A tentative deal to at least temporarily prevent a freight rail labor strike was reached on Sept. 15. Rail workers threatened to a strike or lockout in October or November, calling for wage increases and improved quailty of life, such as sick leave and time off.
Three unions representing 60,000 active Class I railroad workers have said they will not strike as union members consider a deal that would include as 24% wage increase over a five-year period, with an immediate wage increase of 14% once compounded. The deal also calls for annual lump sum bonus payments totaling $5,000 and no increases to insurance copays and deductibles, according to a statement from union leaders.
Workers are not only asking for pay increases, but their key demand is to have the ability to take sick leave and to take time off.
“For the first time ever, the agreement provides our members with the ability to take time away from work to attend routine and preventative medical, as well as exemptions from attendance policies for hospitalizations and surgical procedures,” according to a statement by Jeremy Ferguson of SMART Transportation Division and Denise Pierce of the Brotherhood of Locomotive Engineers and Trainmen.
This is a win for the economy and for the American people.— President Biden (@POTUS) September 15, 2022
Rail workers will get better pay, improved working conditions, and peace of mind around their health care costs.
I thank both the unions and rail companies for negotiating in good faith. https://t.co/9JNtLynsch
What Would a Rail Strike Mean for the Trucking Industry?

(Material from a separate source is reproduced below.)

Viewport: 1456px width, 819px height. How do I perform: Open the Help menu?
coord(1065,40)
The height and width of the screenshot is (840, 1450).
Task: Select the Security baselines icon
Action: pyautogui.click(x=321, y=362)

While trucking and rail companies compete for ground freight, trucking is the largest customer of the rail industry and trucks deliver the last mile of virtually every product that rail transports, explained American Trucking Associations President and CEO Chris Spear in a letter sent to Capitol Hill earlier this month.
“Both industries rely on one another to keep our supply chains healthy and efficient,” Spear wrote.
The Intermodal Association of North America reports that in 2021 alone, transportation companies moved 18,435,249 intermodal units
“Idling all 7,000 long distance daily freight trains in the U.S. would require more than 460,000 additional long-haul trucks every day, which is not possible based on equipment availability and an existing shortage of 80,000 drivers,” Spear wrote. “As such, any rail service disruption will create havoc in the supply chain and fuel inflationary pressures across the board.”
The Brotherhood of Locomotive Engineers and Trainmen (BLET), a Division of the Rail Conference of the International Brotherhood of Teamsters, and the Transportation Division of the International Association of Sheet Metal, Air, Rail, and Transportation Workers (SMART-TD) will begin the process of submitting the tentative agreement to a vote by the membership of the union.
If the union members reject the deal, they could still decide to move to a strike or lockout.